The application should be properly synced with these specifications.

In the next step, try to make a change in the StatefulSet, such as adjusting the size of the volume claim. After doing so, the application will become stuck in a synchronization state indefinitely.

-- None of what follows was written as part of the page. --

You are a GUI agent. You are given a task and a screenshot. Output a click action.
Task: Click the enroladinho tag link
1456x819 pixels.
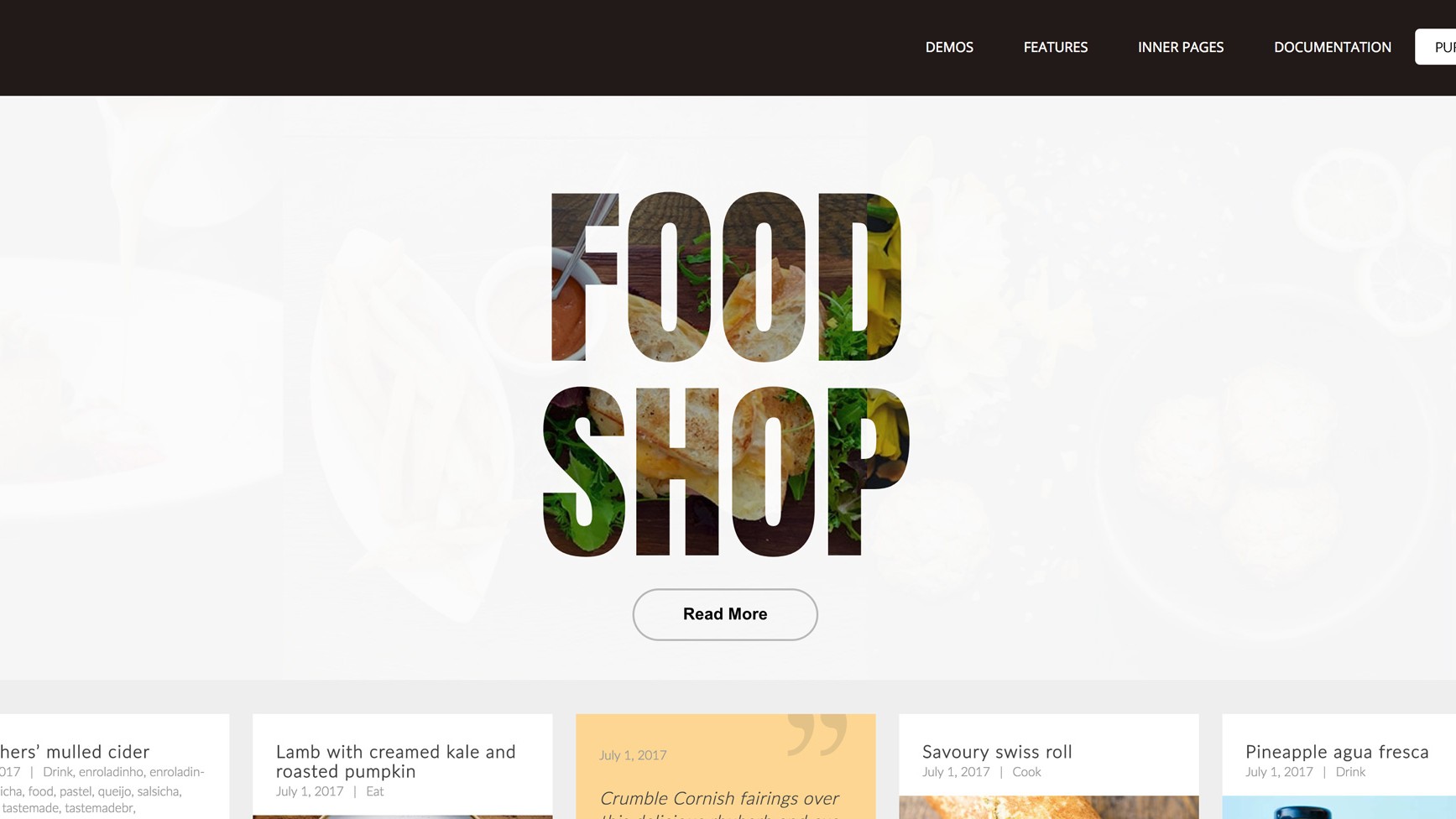coord(111,772)
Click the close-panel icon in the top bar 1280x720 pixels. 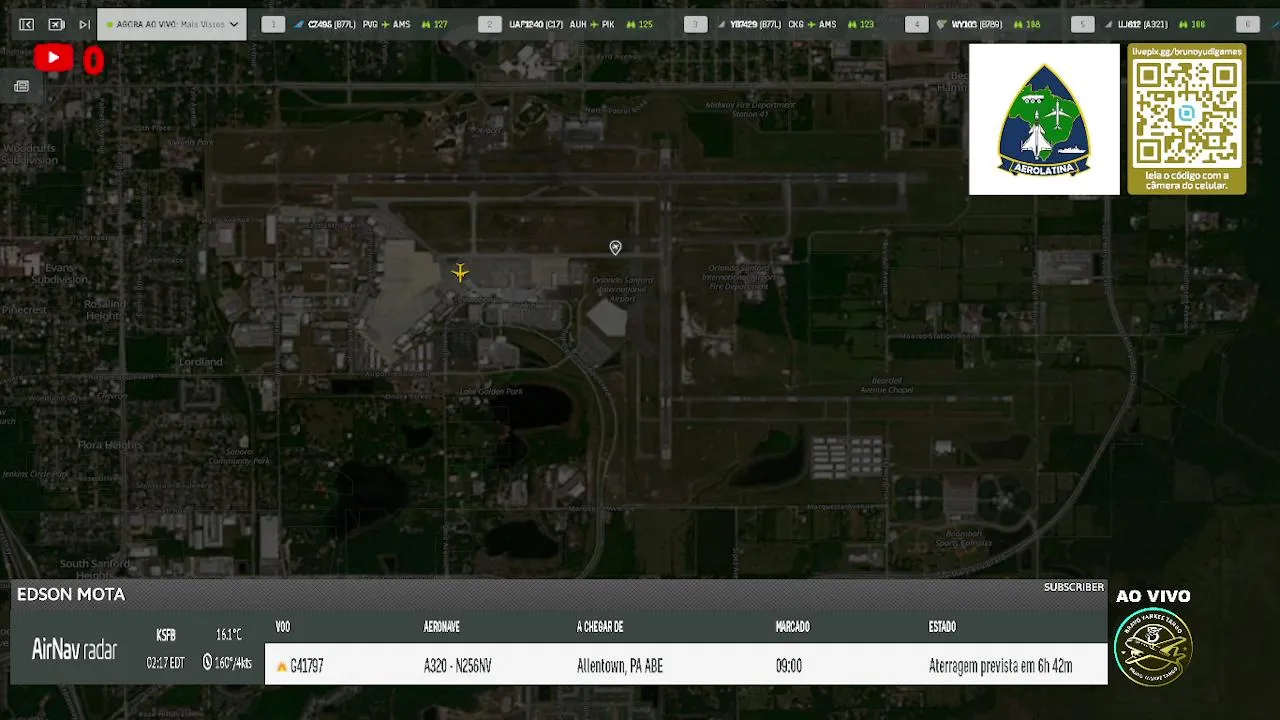coord(56,24)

repository with above specs: https://github.com/sklgromek/argo-sync-fail

Expected behavior

Sync process should be stopped when failed, without trying to run hooks

Screenshots

Zrzut ekranu z 2023-11-24 11-59-10

Version

{
    "Version": "v2.9.2+c5ea5c4",
    "BuildDate": "2023-11-20T17:18:26Z",
    "GitCommit": "c5ea5c4df52943a6fff6c0be181fde5358970304",
    "GitTreeState": "clean",
    "GoVersion": "go1.21.3",
    "Compiler": "gc",
    "Platform": "linux/amd64",
    "KustomizeVersion": "v5.2.1 2023-10-19T20:13:51Z",
    "HelmVersion": "v3.13.2+g2a2fb3b",
    "KubectlVersion": "v0.24.2",
    "JsonnetVersion": "v0.20.0"
}

But I notice the same also on version

{
    "Version": "v2.8.0+804d4b8",
    "BuildDate": "2023-08-07T14:25:33Z",
    "GitCommit": "804d4b8ca6bc4c2cf02c5c971aa923ec5b8623f0",
    "GitTreeState": "clean",
    "GoVersion": "go1.20.6",
    "Compiler": "gc",
    "Platform": "linux/amd64",
    "KustomizeVersion": "v5.1.0 2023-06-19T16:58:18Z",
    "HelmVersion": "v3.12.1+gf32a527",
    "KubectlVersion": "v0.24.2",
    "JsonnetVersion": "v0.20.0"
}

Logs

time="2023-11-24T12:03:45Z" level=info msg=Syncing application=argocd/test-app skipHooks=false started=true syncId=00368-JiaOG
time="2023-11-24T12:03:45Z" level=info msg=Tasks application=argocd/test-app syncId=00368-JiaOG tasks="[Sync/0 resource /PersistentVolume:default/www obj->obj (Synced,Succeeded,persistentvolume/www unchanged), Sync/0 resource /Service:default/nginx obj->obj (Synced,Succeeded,service/nginx unchanged), Sync/0 resource apps/StatefulSet:default/web obj->obj (SyncFailed,Failed,StatefulSet.apps \"web\" is invalid: spec: Forbidden: updates to statefulset spec for fields other than 'replicas', 'template', 'updateStrategy', 'persistentVolumeClaimRetentionPolicy' and 'minReadySeconds' are forbidden), Sync/0 hook batch/Job:default/job123 nil->obj (,Running,Pending deletion)]"
time="2023-11-24T12:03:45Z" level=info msg="sync/terminate complete" application=argocd/test-app duration=5.056419ms syncId=00368-JiaOG
time="2023-11-24T12:03:45Z" level=info msg="No operation updates necessary to 'argocd/test-app'. Skipping patch" appNamespace=argocd application=test-app project=default
time="2023-11-24T12:03:45Z" level=info msg="getRepoObjs stats" application=argocd/test-app build_options_ms=0 helm_ms=0 plugins_ms=0 repo_ms=0 time_ms=294 unmarshal_ms=293 version_ms=0
time="2023-11-24T12:03:45Z" level=info msg="Skipping auto-sync: another operation is in progress" application=argocd/test-app
time="2023-11-24T12:03:45Z" level=info msg="getRepoObjs stats" application=argocd/test-app-2 build_options_ms=0 helm_ms=0 plugins_ms=0 repo_ms=0 time_ms=330 unmarshal_ms=329 version_ms=0
time="2023-11-24T12:03:45Z" level=info msg="Update successful" application=argocd/test-app
time="2023-11-24T12:03:45Z" level=info msg="Reconciliation completed" application=argocd/test-app dedup_ms=0 dest-name= dest-namespace=default dest-server="https://kubernetes.default.svc" diff_ms=10 fields.level=2 git_ms=294 health_ms=0 live_ms=0 patch_ms=21 setop_ms=0 settings_ms=0 sync_ms=0 time_ms=330
time="2023-11-24T12:03:45Z" level=info msg="Resuming in-progress operation. phase: Running, message: waiting for completion of hook batch/Job/job123" application=argocd/test-app
time="2023-11-24T12:03:45Z" level=info msg="Comparing app state (cluster: https://kubernetes.default.svc, namespace: default)" application=argocd/test-app
time="2023-11-24T12:03:45Z" level=info msg="getRepoObjs stats" application=argocd/test-app build_options_ms=0 helm_ms=0 plugins_ms=0 repo_ms=0 time_ms=2 unmarshal_ms=2 version_ms=0
andrii-korotkov-verkada commented 2 weeks ago

ArgoCD versions 2.10 and below have reached EOL. Can you upgrade and let us know if the issue is still present, please?

zzJinux commented 5 days ago

I'm experiencing the same issue. The version is v2.11.5+c4b283c.